Task statement: A single number is required: how many lines in the records below contain "agent".

Data:
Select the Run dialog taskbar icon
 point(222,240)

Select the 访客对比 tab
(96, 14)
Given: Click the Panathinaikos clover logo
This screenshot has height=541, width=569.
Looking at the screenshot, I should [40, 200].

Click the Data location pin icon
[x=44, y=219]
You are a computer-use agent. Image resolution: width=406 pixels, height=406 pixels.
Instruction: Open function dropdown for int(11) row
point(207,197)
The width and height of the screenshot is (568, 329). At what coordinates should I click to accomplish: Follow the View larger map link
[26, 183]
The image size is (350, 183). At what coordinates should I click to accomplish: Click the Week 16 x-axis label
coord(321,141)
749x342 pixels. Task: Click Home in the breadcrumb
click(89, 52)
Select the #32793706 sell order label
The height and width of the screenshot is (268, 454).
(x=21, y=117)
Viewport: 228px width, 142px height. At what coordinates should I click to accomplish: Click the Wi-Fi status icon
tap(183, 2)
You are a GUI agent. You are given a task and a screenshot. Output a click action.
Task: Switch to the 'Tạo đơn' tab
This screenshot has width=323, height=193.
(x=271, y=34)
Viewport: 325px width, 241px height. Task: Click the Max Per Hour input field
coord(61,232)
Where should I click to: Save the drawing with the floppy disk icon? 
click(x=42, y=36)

==

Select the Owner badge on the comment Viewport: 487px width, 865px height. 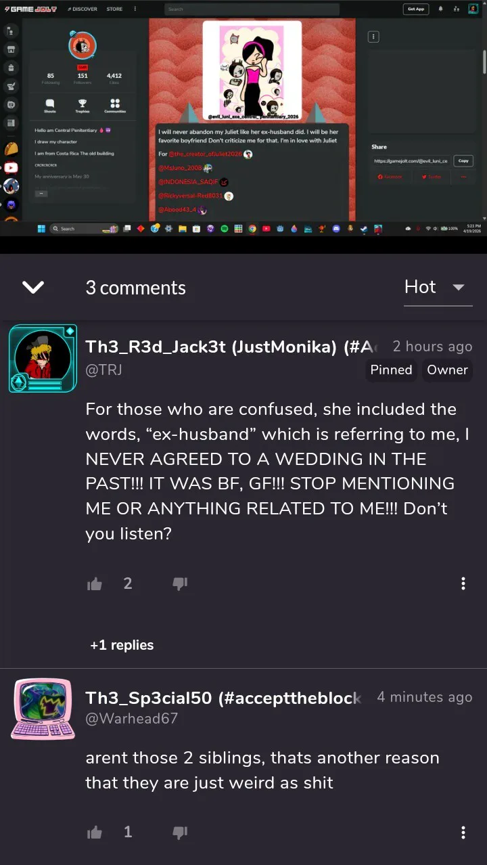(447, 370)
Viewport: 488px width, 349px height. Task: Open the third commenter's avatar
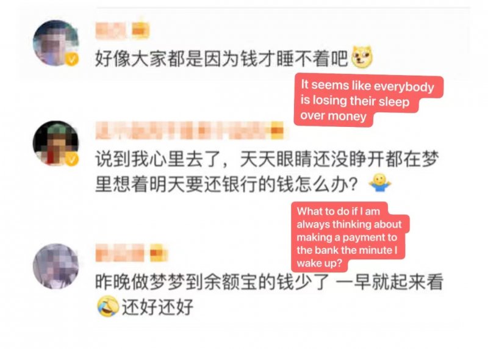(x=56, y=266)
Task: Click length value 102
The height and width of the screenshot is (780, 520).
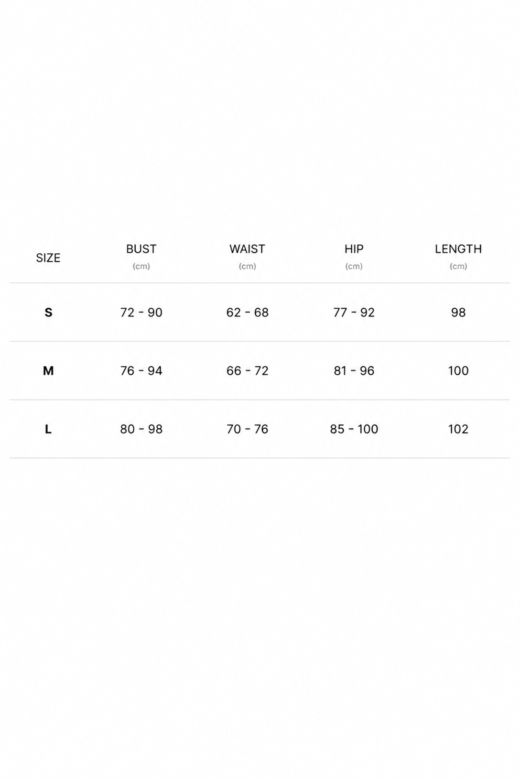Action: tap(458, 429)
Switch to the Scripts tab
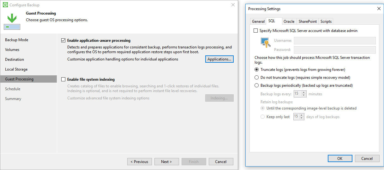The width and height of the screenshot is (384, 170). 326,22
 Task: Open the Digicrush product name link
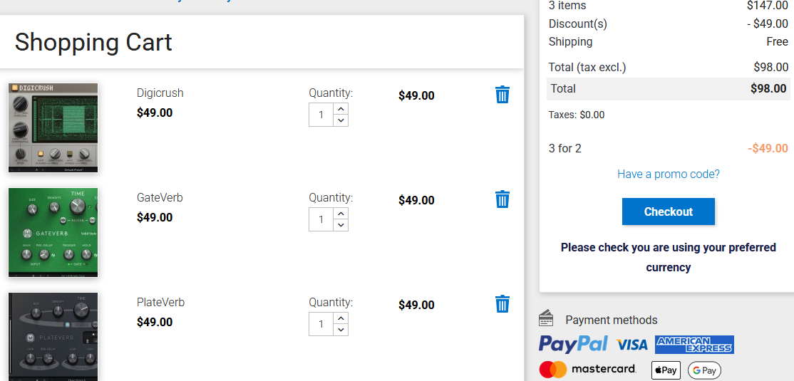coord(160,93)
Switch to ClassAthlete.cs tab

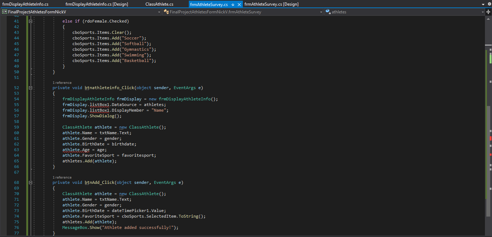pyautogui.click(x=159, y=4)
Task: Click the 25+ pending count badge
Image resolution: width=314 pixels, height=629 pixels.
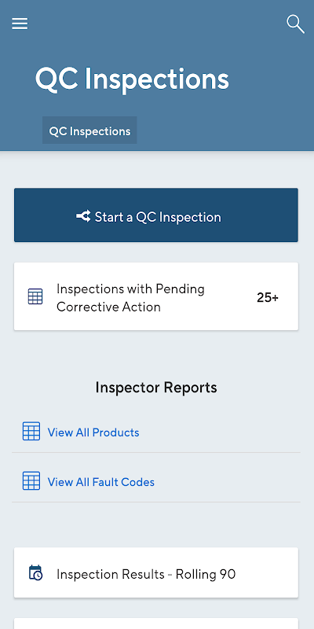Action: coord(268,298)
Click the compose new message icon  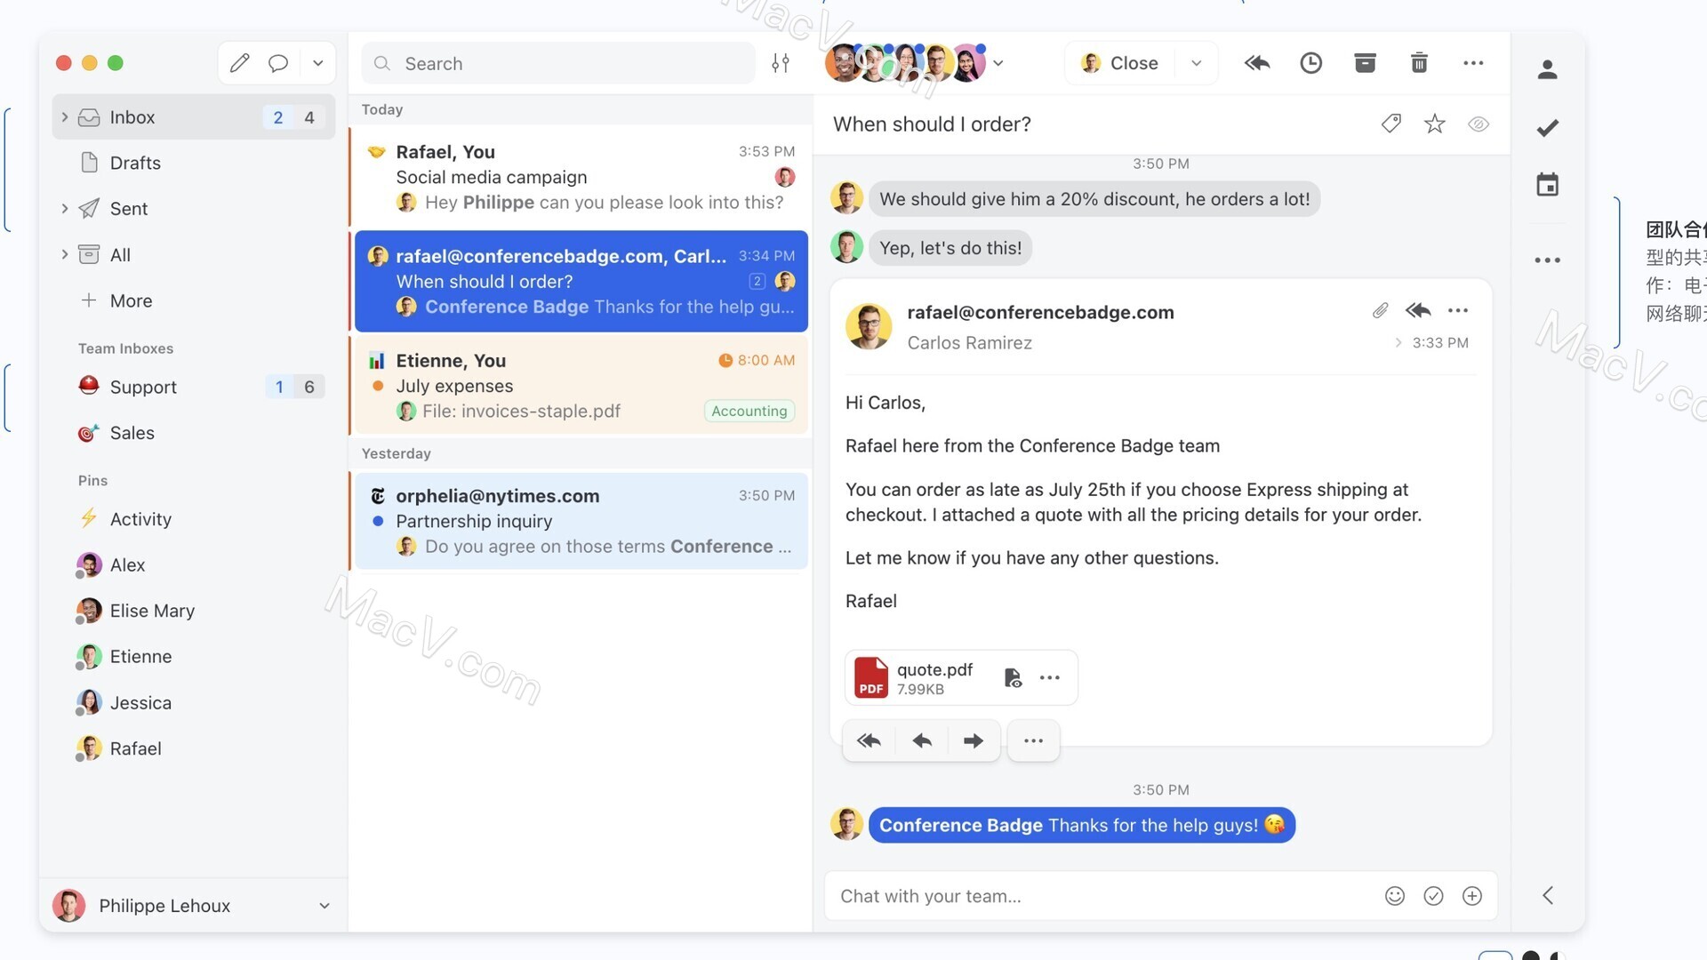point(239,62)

--

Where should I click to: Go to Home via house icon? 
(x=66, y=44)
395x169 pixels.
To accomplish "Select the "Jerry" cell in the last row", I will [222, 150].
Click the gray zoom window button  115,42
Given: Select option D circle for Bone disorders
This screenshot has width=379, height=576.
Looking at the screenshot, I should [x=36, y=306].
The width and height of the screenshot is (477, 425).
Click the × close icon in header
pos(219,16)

Response for this exercise: 2